Argus is a set of custom Kubernetes resources that facilitates filesystem event monitoring on specified paths. It provides a rich set of configurations to run alongside your existing Kubernetes deployments to make it easy to denote assessment-ready file integrity monitoring.
In deploying Argus into your cluster, a couple of components will be
initialized. First, the controller listens directly for Kubernetes events and
is responsible for syncing cluster state with the daemons running on each node
to make sure specified pods that need to be watched, are. Second, the daemon is
run on each node to ensure that it can monitor running pods on the same node.
It is charged with setting up inode watchers via inotify
to allow you to see
when certain filesystem events happen on the desired paths inside the pod.
It will be up to you to store, monitor, and alert on these logged events using your favorite tools of choice.

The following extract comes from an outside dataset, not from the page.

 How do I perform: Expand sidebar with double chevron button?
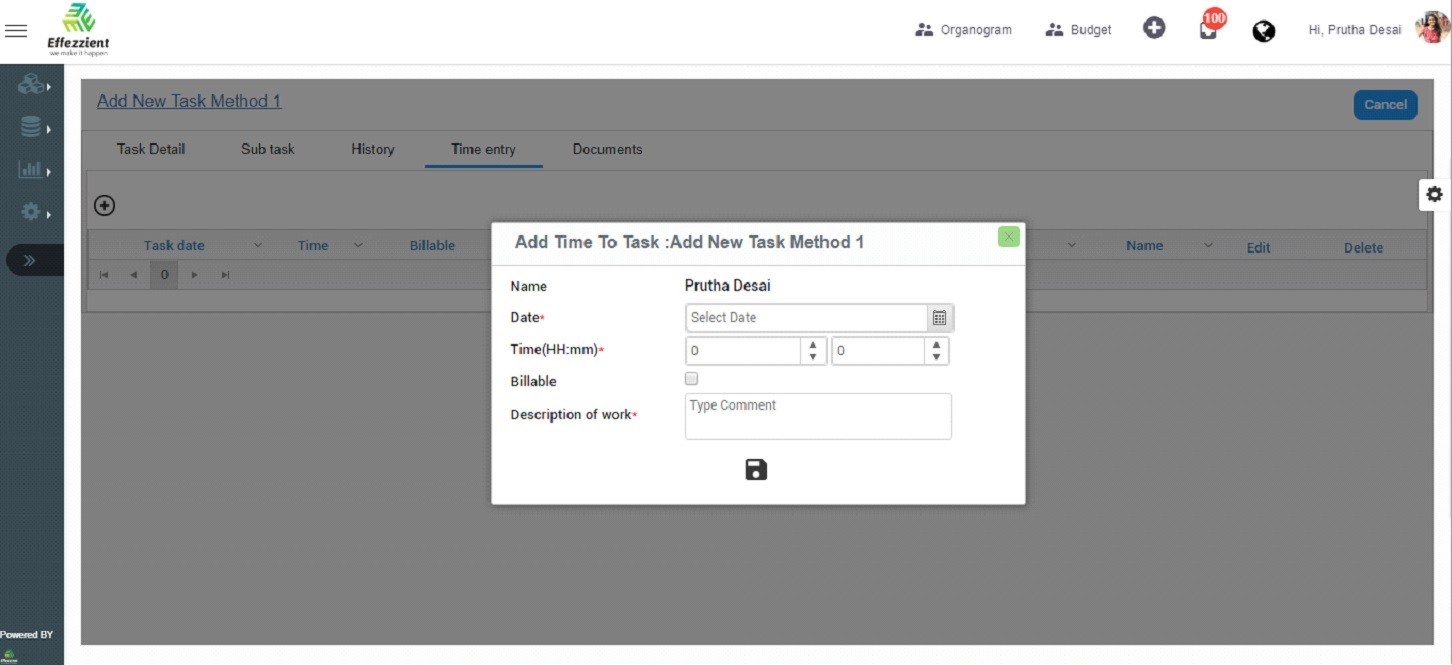point(30,260)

We will provide some common patterns using sets of popular tools further in this documentation.
Architecture
K8s informers) --> D F(ArgusWatcher CRDs) --> D end
Custom Resource Definition
In order to describe the set of pods you want to create a watcher for, what
paths you are interested in monitoring, and for what events, you’ll soon find
yourself creating a ArgusWatcher CustomResourceDefinition
. That is, a
Kubernetes custom type that will be configured in your cluster, that gives a
specification to define a watcher type with all the fields and flags the
controller will understand, configure, and pass along to the daemon so it can
watch appropriately in the fashion you describe.
Controller
argus-controller is the glue between the Kubernetes lifecycle and the daemons listening for events on the filesystems. It responds to events such as pod listers add, update, and delete, making sure that the proper state of the daemon that is running on the same node as that pod has the watcher either started or not on that daemon.

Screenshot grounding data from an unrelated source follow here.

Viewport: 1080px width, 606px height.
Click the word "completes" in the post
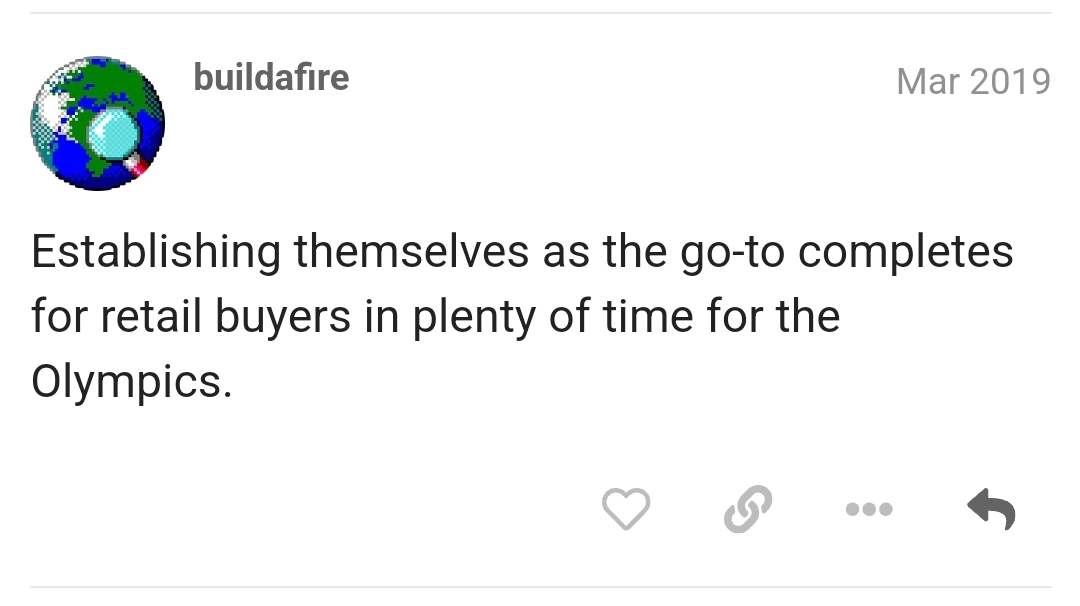point(906,252)
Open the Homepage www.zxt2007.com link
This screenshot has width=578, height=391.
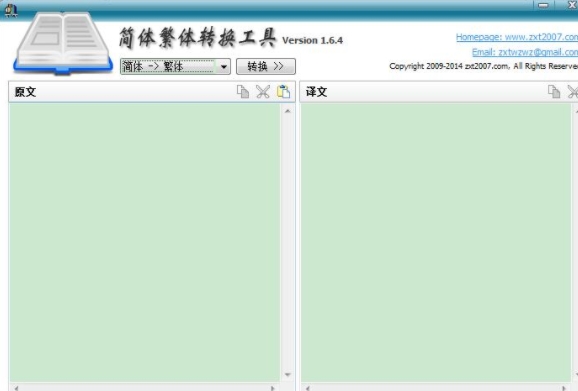(x=517, y=37)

This controller operates in an idempotent fashion, in such cases that the controller pod running is terminated and a new one spins up, it immediately receives all the events upon startup that it would have received anyway over time; this way we can reconstruct the proper state immediately. When a daemon is not gracefully terminated, upon startup of a new daemon pod, we reconcile that pod’s current state (nothing) with what we expect it should be, and all addition calls should be immediately fired; same as the previous case but in reverse.

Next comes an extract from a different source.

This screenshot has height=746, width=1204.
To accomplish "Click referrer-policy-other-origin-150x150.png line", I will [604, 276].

The other set of types the controller listens for is the ArgusWatcher
CustomResourceDefinition
described above. This is the definition that you
will create to define what selector, paths, events, and lots of optional
flags to create the notion of a file integrity monitor watcher.
Daemon
The argusd daemon will be deployed on all cluster nodes via a DaemonSet
.
It starts a gRPC server to communicate back-and-forth with the controller,
described above. When it receives a message from the controller to create a
watcher, it takes the desired configuration and spawns a argusnotify
process with a custom set of rules. For example, if one wishes to watch the
path recursively, this can be configured with an optional flag and will
maintain a tree of additional paths to watch under the parent.
Once the argusnotify process receives an inotify
message that the user
configured to watch for, it sends that message back to the argusd process
via a message queue and logs it in the cluster pod with any additional custom
logging configuration. This log can be picked up in the same way you’d watch
for logs in any other Kubernetes component.
Upon receiving an additional create message, if the watcher already exists, it will handle it in an idempotent way, and simply update with the current configuration. When receiving a delete message, if the watcher exists, it will shut down the processes involved and remove this watcher from the daemon’s current state.
There is an additional state check called periodically by the controller that reconciles what the daemon knows its state is with what the controller expects the current state to be. Any additional creation and deletion methods may be called due to any differences. This also allows for handling non-graceful terminations of either daemon or controller pods, thus the proper state can always be recreated in these cases.